“You’d think they was a bunch of confounded Keskydees,” growled one of them.
The miners slowly dispersed, returning to their own diggings. Somewhat red-faced, and very silent, we gathered up our pans and slunk back to the claim. Our neighbour 167 stuck his head out of his hole. He alone had not joined the stampede in our direction.
“How do you like being popular heroes?” he grinned.
Johnny made as though to shy a rock at him, whereupon he ducked below ground.
However, our spirits soon recovered. We dumped the black sand into a little sack we had brought for the purpose. It made quite an appreciable bulge in that sack. We did not stop to realize that most of the bulge was sack and sand, and mighty little of it gold. It was something tangible and valuable; and we were filled with a tremendous desire to add to its bulk.

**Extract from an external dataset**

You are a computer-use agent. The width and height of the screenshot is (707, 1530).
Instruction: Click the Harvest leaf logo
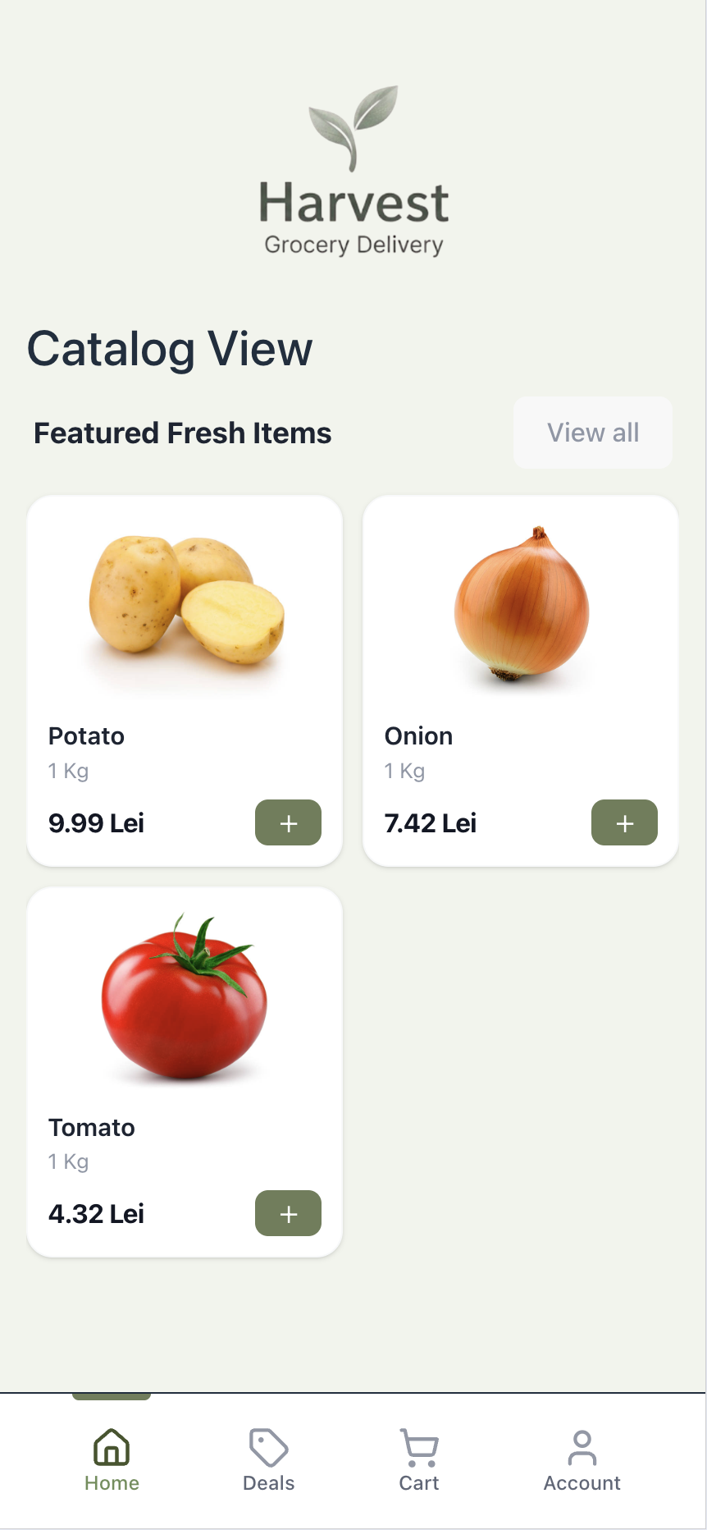click(x=354, y=126)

We worked with entire absorption, quite oblivious to all that was going on about us. It was only by accident that Yank looked up at last, so I do not know how long Don Gaspar had been there.
“Will you look at that!” cried Yank.
Don Gaspar, still in his embroidered boots, his crimson velvet breeches, his white linen, and his sombrero, but without the blue and silver jacket, was busily wielding a pickaxe a hundred feet or so away. His companion, or servant, was doing the heavier shovel work.
“Why, oh, why!” breathed Johnny at last, “do you suppose, if he must mine, he doesn’t buy himself a suit of dungarees or a flannel shirt?”
“I’ll bet it’s the first hard work he ever did in his life,” surmised Yank.